───── Provided entries

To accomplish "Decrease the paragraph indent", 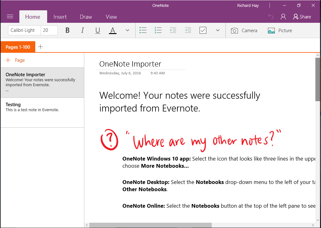I will [x=173, y=30].
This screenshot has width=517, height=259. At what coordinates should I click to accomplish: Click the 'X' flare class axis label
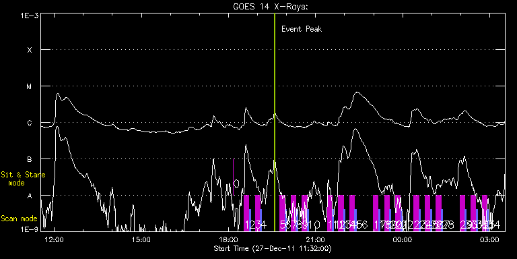tap(30, 50)
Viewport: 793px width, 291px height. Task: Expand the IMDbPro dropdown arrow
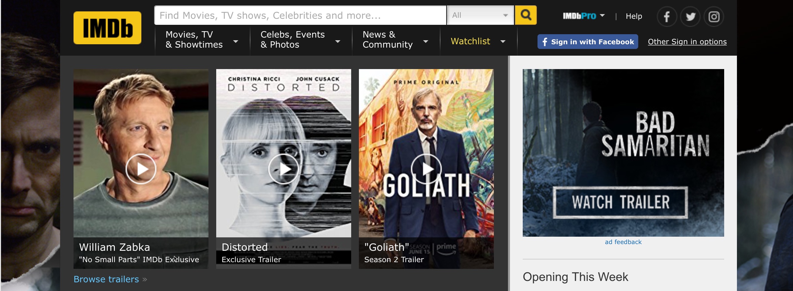pos(602,15)
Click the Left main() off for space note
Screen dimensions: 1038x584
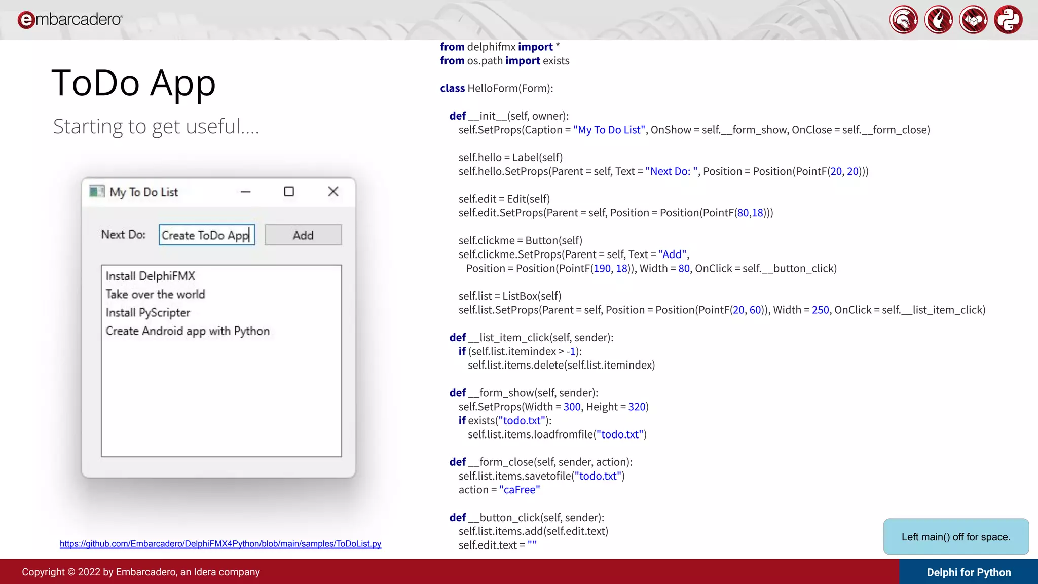click(x=956, y=537)
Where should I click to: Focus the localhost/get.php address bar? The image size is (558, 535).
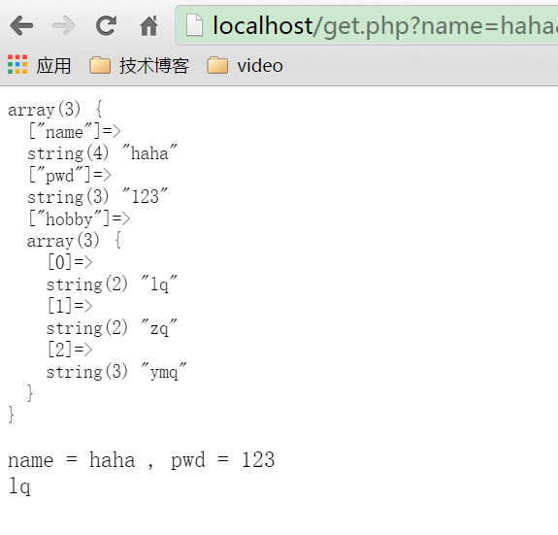click(367, 25)
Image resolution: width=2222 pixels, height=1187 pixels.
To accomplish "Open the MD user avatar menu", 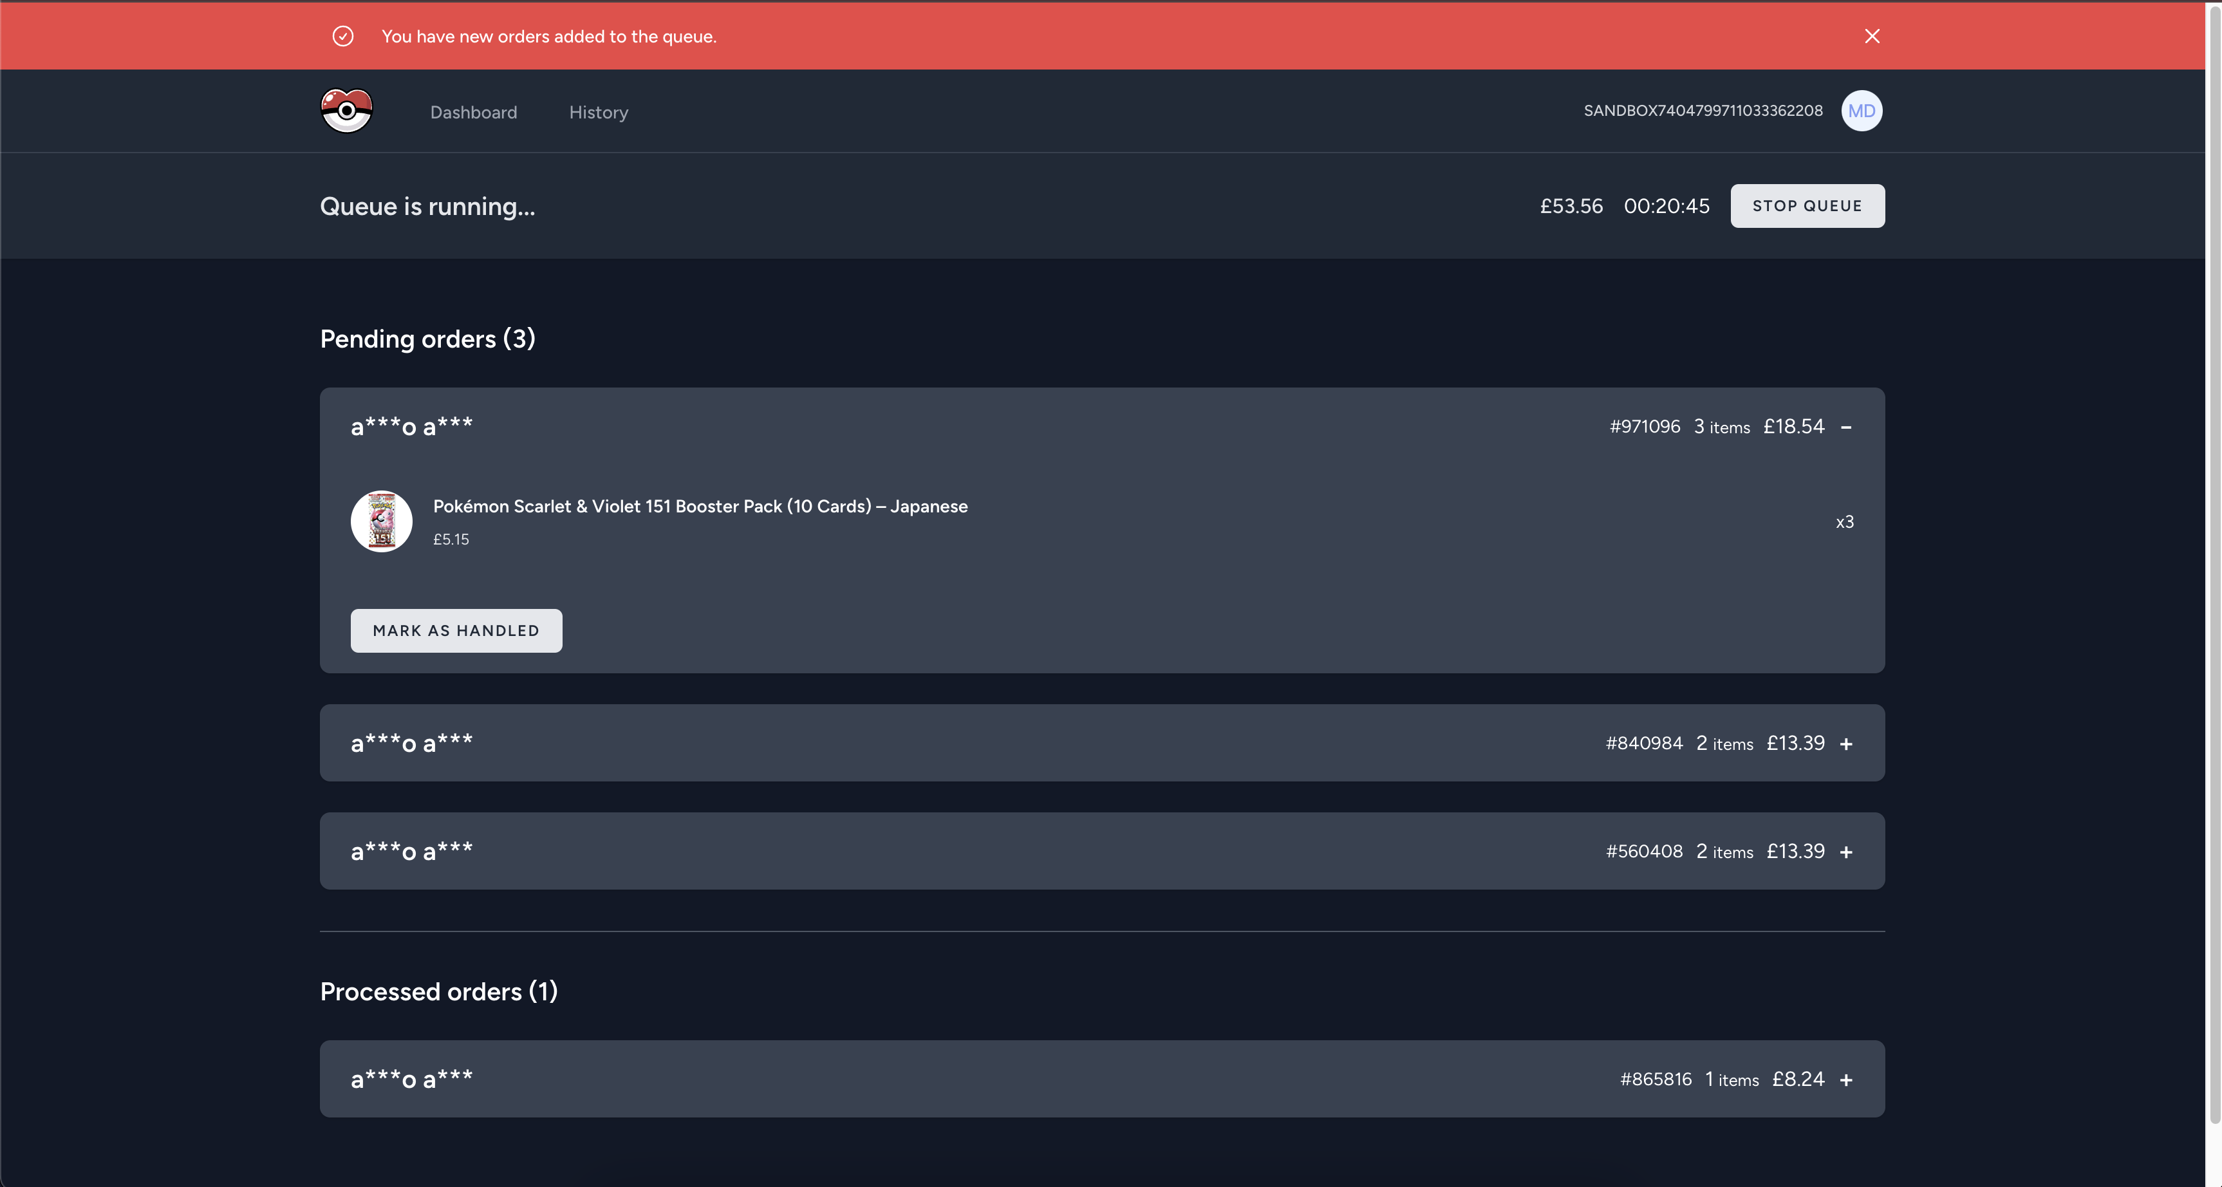I will tap(1861, 110).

──────────

=== What you have to do ===
Could you give only the lines of material between the lines holding "This screenshot has" and "pos(602,15)", inclusive, swapping "dropdown" for "drop-down" and leaving everything else unchanged? Leave the pictures out.

=== Exercise response ===
This screenshot has width=517, height=259. At what coordinates should I click to accomplish: Click the 'X' flare class axis label
tap(30, 50)
Viewport: 793px width, 291px height. Task: Expand the IMDbPro drop-down arrow
pos(602,15)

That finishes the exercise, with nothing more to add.